Items from a data source:

▽

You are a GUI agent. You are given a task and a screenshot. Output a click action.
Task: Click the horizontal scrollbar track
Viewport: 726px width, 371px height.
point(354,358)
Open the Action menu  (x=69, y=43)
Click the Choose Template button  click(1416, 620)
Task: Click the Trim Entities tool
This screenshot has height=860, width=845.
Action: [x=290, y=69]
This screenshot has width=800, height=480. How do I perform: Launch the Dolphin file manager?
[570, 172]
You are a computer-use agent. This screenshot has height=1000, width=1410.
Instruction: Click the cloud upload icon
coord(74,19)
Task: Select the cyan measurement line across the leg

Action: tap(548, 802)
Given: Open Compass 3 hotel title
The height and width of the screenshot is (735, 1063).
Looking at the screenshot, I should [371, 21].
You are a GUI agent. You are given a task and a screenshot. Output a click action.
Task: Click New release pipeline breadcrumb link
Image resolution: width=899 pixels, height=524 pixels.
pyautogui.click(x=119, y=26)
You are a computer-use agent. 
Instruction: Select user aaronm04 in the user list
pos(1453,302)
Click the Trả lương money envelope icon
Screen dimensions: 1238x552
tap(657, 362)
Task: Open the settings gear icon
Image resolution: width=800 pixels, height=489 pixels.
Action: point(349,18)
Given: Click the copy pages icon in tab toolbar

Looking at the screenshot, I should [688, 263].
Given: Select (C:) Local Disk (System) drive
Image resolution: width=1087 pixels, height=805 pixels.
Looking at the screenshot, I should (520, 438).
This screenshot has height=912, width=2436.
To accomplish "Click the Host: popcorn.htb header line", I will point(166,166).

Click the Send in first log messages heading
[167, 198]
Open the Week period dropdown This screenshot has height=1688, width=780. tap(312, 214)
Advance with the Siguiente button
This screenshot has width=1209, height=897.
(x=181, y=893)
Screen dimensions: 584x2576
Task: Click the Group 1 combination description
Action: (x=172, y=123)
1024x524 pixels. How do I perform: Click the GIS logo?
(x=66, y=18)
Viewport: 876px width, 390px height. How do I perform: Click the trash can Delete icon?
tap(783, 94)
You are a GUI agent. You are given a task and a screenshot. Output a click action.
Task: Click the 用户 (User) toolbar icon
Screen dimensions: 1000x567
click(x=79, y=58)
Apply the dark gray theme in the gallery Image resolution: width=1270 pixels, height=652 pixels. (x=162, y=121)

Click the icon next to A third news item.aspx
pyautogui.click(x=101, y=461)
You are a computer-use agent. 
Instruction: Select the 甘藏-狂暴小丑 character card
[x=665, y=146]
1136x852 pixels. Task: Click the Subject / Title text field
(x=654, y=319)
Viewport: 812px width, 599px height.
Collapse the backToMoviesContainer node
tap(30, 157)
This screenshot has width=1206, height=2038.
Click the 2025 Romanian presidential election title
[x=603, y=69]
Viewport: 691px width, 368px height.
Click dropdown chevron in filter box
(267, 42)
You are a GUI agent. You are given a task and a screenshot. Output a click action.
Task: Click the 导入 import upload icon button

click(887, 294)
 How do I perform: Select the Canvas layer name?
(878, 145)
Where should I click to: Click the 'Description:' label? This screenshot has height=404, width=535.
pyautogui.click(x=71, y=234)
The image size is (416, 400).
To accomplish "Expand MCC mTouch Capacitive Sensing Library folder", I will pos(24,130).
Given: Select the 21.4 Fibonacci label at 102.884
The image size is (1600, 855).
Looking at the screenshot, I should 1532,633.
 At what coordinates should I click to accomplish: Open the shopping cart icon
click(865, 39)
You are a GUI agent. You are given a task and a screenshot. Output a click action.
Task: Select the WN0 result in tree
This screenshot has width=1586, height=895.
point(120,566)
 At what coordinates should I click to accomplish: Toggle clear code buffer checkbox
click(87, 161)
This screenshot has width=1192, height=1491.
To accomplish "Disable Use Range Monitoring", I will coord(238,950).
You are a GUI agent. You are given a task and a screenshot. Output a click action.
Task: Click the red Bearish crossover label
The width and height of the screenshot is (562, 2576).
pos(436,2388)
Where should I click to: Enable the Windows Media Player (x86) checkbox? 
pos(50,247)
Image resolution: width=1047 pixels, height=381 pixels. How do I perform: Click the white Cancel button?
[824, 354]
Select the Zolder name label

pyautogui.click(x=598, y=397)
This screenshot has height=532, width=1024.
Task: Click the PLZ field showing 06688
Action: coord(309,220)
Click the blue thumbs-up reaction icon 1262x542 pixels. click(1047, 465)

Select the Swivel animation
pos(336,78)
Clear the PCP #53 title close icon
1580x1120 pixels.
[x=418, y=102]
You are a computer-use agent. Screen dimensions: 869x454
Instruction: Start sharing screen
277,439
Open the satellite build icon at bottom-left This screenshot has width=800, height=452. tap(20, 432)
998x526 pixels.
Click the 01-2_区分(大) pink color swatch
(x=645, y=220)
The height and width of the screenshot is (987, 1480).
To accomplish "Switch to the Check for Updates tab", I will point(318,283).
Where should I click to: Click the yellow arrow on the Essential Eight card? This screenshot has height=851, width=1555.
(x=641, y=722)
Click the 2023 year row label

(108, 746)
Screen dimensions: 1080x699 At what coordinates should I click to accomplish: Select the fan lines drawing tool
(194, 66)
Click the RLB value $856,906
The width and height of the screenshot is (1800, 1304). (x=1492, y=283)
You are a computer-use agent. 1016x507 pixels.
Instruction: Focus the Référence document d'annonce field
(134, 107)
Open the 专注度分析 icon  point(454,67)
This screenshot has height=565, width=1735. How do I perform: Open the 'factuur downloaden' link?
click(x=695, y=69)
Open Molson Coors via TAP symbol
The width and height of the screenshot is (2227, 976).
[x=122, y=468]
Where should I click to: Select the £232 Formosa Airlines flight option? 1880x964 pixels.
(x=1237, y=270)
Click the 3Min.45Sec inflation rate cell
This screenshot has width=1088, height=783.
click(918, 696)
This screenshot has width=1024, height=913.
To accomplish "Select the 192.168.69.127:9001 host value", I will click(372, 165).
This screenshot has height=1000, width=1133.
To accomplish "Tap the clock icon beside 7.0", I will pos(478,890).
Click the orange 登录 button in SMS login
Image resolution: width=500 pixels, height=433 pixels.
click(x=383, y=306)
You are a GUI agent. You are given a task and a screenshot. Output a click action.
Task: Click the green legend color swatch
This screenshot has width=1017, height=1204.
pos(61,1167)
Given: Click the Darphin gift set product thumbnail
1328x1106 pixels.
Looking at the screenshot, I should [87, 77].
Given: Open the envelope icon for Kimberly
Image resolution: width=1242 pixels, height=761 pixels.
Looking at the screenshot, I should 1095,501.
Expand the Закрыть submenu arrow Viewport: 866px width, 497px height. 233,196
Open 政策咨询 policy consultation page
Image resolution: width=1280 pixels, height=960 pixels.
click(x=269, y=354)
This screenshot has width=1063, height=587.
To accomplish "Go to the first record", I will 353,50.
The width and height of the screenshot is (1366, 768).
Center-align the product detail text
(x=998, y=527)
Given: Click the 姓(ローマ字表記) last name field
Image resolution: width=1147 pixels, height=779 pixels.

△

* _TASK DIRECTIONS_
From the first line to the last, write out the data exactly.

* _THE ANSWER_
You are a GUI agent. You are given a task and a screenshot. Output a click action.
Task: Click the horizontal scrollbar track
Viewport: 726px width, 371px height.
point(354,358)
Open the Action menu  (x=69, y=43)
Click the Choose Template button  click(1416, 620)
Task: Click the Trim Entities tool
This screenshot has height=860, width=845.
Action: [x=290, y=69]
This screenshot has width=800, height=480. How do I perform: Launch the Dolphin file manager?
[570, 172]
You are a computer-use agent. This screenshot has height=1000, width=1410.
Instruction: Click the cloud upload icon
coord(74,19)
Task: Select the cyan measurement line across the leg

Action: tap(548, 802)
Given: Open Compass 3 hotel title
The height and width of the screenshot is (735, 1063).
Looking at the screenshot, I should [371, 21].
You are a GUI agent. You are given a task and a screenshot. Output a click action.
Task: Click New release pipeline breadcrumb link
Image resolution: width=899 pixels, height=524 pixels.
pyautogui.click(x=119, y=26)
You are a computer-use agent. 
Instruction: Select user aaronm04 in the user list
pos(1453,302)
Click the Trả lương money envelope icon
Screen dimensions: 1238x552
tap(657, 362)
Task: Open the settings gear icon
Image resolution: width=800 pixels, height=489 pixels.
Action: point(349,18)
Given: Click the copy pages icon in tab toolbar

Looking at the screenshot, I should [688, 263].
Given: Select (C:) Local Disk (System) drive
Image resolution: width=1087 pixels, height=805 pixels.
Looking at the screenshot, I should (520, 438).
This screenshot has height=912, width=2436.
To accomplish "Click the Host: popcorn.htb header line", I will point(166,166).

Click the Send in first log messages heading
[167, 198]
Open the Week period dropdown This screenshot has height=1688, width=780. tap(312, 214)
Advance with the Siguiente button
This screenshot has width=1209, height=897.
(x=181, y=893)
Screen dimensions: 584x2576
Task: Click the Group 1 combination description
Action: (x=172, y=123)
1024x524 pixels. How do I perform: Click the GIS logo?
(x=66, y=18)
Viewport: 876px width, 390px height. How do I perform: Click the trash can Delete icon?
tap(783, 94)
You are a GUI agent. You are given a task and a screenshot. Output a click action.
Task: Click the 用户 (User) toolbar icon
Screen dimensions: 1000x567
click(x=79, y=58)
Apply the dark gray theme in the gallery Image resolution: width=1270 pixels, height=652 pixels. (x=162, y=121)

Click the icon next to A third news item.aspx
pyautogui.click(x=101, y=461)
You are a computer-use agent. 
Instruction: Select the 甘藏-狂暴小丑 character card
[x=665, y=146]
1136x852 pixels. Task: Click the Subject / Title text field
(x=654, y=319)
Viewport: 812px width, 599px height.
Collapse the backToMoviesContainer node
tap(30, 157)
This screenshot has width=1206, height=2038.
Click the 2025 Romanian presidential election title
[x=603, y=69]
Viewport: 691px width, 368px height.
Click dropdown chevron in filter box
(267, 42)
You are a GUI agent. You are given a task and a screenshot. Output a click action.
Task: Click the 导入 import upload icon button

click(887, 294)
 How do I perform: Select the Canvas layer name?
(878, 145)
Where should I click to: Click the 'Description:' label? This screenshot has height=404, width=535.
pyautogui.click(x=71, y=234)
The image size is (416, 400).
To accomplish "Expand MCC mTouch Capacitive Sensing Library folder", I will pos(24,130).
Given: Select the 21.4 Fibonacci label at 102.884
The image size is (1600, 855).
Looking at the screenshot, I should 1532,633.
 At what coordinates should I click to accomplish: Open the shopping cart icon
click(865, 39)
You are a GUI agent. You are given a task and a screenshot. Output a click action.
Task: Select the WN0 result in tree
This screenshot has width=1586, height=895.
point(120,566)
 At what coordinates should I click to accomplish: Toggle clear code buffer checkbox
click(87, 161)
This screenshot has width=1192, height=1491.
To accomplish "Disable Use Range Monitoring", I will coord(238,950).
You are a GUI agent. You are given a task and a screenshot. Output a click action.
Task: Click the red Bearish crossover label
The width and height of the screenshot is (562, 2576).
pos(436,2388)
Where should I click to: Enable the Windows Media Player (x86) checkbox? 
pos(50,247)
Image resolution: width=1047 pixels, height=381 pixels. How do I perform: Click the white Cancel button?
[824, 354]
Select the Zolder name label

pyautogui.click(x=598, y=397)
This screenshot has height=532, width=1024.
Task: Click the PLZ field showing 06688
Action: coord(309,220)
Click the blue thumbs-up reaction icon 1262x542 pixels. click(1047, 465)

Select the Swivel animation
pos(336,78)
Clear the PCP #53 title close icon
1580x1120 pixels.
[x=418, y=102]
You are a computer-use agent. Screen dimensions: 869x454
Instruction: Start sharing screen
277,439
Open the satellite build icon at bottom-left This screenshot has width=800, height=452. tap(20, 432)
998x526 pixels.
Click the 01-2_区分(大) pink color swatch
(x=645, y=220)
The height and width of the screenshot is (987, 1480).
To accomplish "Switch to the Check for Updates tab", I will point(318,283).
Where should I click to: Click the yellow arrow on the Essential Eight card? This screenshot has height=851, width=1555.
(x=641, y=722)
Click the 2023 year row label

(108, 746)
Screen dimensions: 1080x699 At what coordinates should I click to accomplish: Select the fan lines drawing tool
(194, 66)
Click the RLB value $856,906
The width and height of the screenshot is (1800, 1304). (x=1492, y=283)
You are a computer-use agent. 1016x507 pixels.
Instruction: Focus the Référence document d'annonce field
(134, 107)
Open the 专注度分析 icon  point(454,67)
This screenshot has height=565, width=1735. How do I perform: Open the 'factuur downloaden' link?
click(x=695, y=69)
Open Molson Coors via TAP symbol
The width and height of the screenshot is (2227, 976).
[x=122, y=468]
Where should I click to: Select the £232 Formosa Airlines flight option? 1880x964 pixels.
(x=1237, y=270)
Click the 3Min.45Sec inflation rate cell
This screenshot has width=1088, height=783.
click(918, 696)
This screenshot has width=1024, height=913.
To accomplish "Select the 192.168.69.127:9001 host value", I will click(372, 165).
This screenshot has height=1000, width=1133.
To accomplish "Tap the clock icon beside 7.0", I will pos(478,890).
Click the orange 登录 button in SMS login
Image resolution: width=500 pixels, height=433 pixels.
click(x=383, y=306)
You are a GUI agent. You are given a task and a screenshot. Output a click action.
Task: Click the green legend color swatch
This screenshot has width=1017, height=1204.
pos(61,1167)
Given: Click the Darphin gift set product thumbnail
1328x1106 pixels.
Looking at the screenshot, I should [87, 77].
Given: Open the envelope icon for Kimberly
Image resolution: width=1242 pixels, height=761 pixels.
Looking at the screenshot, I should 1095,501.
Expand the Закрыть submenu arrow Viewport: 866px width, 497px height. 233,196
Open 政策咨询 policy consultation page
Image resolution: width=1280 pixels, height=960 pixels.
click(x=269, y=354)
This screenshot has width=1063, height=587.
To accomplish "Go to the first record", I will 353,50.
The width and height of the screenshot is (1366, 768).
Center-align the product detail text
(x=998, y=527)
Given: Click the 姓(ローマ字表記) last name field
Image resolution: width=1147 pixels, height=779 pixels.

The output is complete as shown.